Una serie tv immancabilmente targata Netflix inclusiva su tutti i punti della modernità, o quasi.
La produttrice Shonda Rhimes ha da sempre messo le mani avanti dichiarando che la serie, ora arrivata alla seconda stagione, tratta dai romanzi della Quinn, sia un’ucronia, peccato che i riferimenti storici a Re Giorgio IV (il re pazzo), nonché le date dei balli (estate 1814), la rendano una produzione che, da un lato, cerca di scimmiottare i period drama, dall’altro vuole rendersi pop. E ci riesce benissimo, perché, nonostante tutto, la piacevolezza della narrazione supera l’irritazione per le (decisamente) troppe inesattezze filologiche. Solo per elencarne alcune: balza all’occhio l’eccessiva presenza di nativi africani a corte (la regina compresa!), in un’epoca che – purtroppo – vedeva gli stessi soltanto come schiavi, ancora, le suonatrici donne, oppure i suonatori di origini africane e con la barba o, ancora, i costumi: sette, otto e novecento mischiati allegramente, con paillettes e fiori finti, presi dai cinesi alla stazione.

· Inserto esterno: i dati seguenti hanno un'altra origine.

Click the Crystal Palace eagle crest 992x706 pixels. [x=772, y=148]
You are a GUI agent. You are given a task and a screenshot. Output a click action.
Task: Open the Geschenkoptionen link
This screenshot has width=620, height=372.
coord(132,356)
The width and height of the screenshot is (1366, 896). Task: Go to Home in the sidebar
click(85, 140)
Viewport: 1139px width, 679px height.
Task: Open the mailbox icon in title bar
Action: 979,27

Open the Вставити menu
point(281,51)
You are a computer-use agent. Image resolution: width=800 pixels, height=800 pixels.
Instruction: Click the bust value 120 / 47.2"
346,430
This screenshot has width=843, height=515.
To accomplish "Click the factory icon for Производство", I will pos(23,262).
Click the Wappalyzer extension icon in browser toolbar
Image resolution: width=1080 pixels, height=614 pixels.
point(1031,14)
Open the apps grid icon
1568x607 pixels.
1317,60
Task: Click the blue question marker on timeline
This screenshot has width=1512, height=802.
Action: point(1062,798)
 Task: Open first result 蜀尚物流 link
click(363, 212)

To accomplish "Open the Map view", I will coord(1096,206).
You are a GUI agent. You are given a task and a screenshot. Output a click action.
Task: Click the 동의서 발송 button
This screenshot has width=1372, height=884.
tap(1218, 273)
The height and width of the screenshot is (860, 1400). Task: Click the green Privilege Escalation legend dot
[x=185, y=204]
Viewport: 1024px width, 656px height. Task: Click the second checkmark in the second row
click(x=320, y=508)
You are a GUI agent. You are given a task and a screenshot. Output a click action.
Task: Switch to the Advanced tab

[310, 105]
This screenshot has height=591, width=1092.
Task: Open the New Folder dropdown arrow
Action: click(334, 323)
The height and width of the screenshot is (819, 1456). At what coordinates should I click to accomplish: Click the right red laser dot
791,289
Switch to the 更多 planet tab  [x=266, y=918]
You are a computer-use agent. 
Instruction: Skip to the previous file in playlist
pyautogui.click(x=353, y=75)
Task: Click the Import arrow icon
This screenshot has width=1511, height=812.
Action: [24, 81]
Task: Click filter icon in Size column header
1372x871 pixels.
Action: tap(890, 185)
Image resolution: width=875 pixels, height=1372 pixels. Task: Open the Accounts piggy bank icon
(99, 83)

In una realtà multiculturale è opportuno che una produzione si estenda al grande pubblico, cosicché tutti possano specchiarsi nei personaggi che, una serie tv di massa offre, tuttavia è bene notare che mancano, allora, importanti tematiche.
L’animalismo, per esempio: troppi i riferimenti a scene di caccia, a cavalli abbattuti, o le immagini di cuccioli di maiali arrostiti, senza che nessun personaggio si dichiari mai contro, in unome di una visione etica, moderna e realmente inclusiva. Ma, forse, è più facile costruire scene di nobili multietnici, ozianti su arredamenti immacolati, con stucchevoli gioielli finti, piuttosto che introdurre temi veramente etici.
Eppure, Bridgerton conquista, nonostante talune lentezze sceniche e inesattezze (sia storiche che narrative), perché la costruzione è piacevole, i personaggi sono ben delineati, gli attori belli e bravi.
Soprattutto, per la (prima?) volta, porta in scena una relazione lungi dall’essere rosa e fiori, bensì fatta di schermaglie e dissidi, tema insolito, ma accattivante che, forse, può dire tanto sul fallimento di molte relazioni oggidì.